§ **Required work**
Locate every line in the records below that holds the word "computer" and return each one.

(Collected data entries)
((
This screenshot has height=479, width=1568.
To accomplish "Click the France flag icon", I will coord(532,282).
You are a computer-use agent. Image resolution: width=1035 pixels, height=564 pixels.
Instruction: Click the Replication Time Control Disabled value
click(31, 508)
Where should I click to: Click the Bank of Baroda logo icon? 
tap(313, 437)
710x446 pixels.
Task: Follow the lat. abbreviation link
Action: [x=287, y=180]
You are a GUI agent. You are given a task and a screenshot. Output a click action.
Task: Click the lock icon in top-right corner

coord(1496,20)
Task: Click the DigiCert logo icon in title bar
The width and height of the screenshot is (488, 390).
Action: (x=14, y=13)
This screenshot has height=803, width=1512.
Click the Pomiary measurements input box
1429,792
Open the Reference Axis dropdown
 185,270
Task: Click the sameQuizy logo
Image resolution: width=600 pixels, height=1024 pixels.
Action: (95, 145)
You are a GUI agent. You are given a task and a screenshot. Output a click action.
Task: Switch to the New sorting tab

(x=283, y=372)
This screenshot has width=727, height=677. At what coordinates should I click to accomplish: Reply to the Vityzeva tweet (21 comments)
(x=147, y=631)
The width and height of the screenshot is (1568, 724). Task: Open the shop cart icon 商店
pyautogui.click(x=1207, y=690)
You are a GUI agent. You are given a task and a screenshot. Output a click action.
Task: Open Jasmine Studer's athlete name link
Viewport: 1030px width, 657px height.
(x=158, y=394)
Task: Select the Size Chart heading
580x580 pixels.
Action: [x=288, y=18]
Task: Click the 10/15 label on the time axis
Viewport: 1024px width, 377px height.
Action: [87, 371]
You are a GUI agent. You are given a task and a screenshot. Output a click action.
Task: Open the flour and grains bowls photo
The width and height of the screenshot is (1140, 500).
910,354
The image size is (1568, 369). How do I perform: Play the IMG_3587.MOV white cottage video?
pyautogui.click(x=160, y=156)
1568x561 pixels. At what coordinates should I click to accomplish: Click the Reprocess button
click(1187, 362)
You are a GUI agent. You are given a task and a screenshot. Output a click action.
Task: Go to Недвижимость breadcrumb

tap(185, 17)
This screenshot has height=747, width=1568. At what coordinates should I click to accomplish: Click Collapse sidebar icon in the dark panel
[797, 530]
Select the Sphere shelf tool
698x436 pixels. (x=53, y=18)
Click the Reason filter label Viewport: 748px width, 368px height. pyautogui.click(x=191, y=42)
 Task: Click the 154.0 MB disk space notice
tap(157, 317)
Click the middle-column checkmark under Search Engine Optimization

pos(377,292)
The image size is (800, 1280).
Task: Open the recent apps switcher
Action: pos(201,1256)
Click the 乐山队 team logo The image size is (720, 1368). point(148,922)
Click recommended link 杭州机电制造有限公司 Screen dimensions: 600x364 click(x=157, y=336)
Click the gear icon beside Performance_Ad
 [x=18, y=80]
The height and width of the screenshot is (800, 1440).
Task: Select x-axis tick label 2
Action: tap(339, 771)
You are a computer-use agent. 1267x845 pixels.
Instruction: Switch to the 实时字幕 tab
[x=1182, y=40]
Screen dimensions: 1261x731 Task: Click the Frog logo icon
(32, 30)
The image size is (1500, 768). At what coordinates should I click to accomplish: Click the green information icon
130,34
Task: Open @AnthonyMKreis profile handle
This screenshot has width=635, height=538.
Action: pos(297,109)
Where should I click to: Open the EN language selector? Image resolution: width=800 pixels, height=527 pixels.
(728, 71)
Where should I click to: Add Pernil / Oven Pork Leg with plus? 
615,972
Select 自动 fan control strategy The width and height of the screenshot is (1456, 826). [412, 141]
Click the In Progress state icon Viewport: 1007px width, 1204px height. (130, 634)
))
§ **Response to the exercise**
You are a computer-use agent. Image resolution: width=1035 pixels, height=564 pixels.
You are a computer-use agent. 1267x845 pixels.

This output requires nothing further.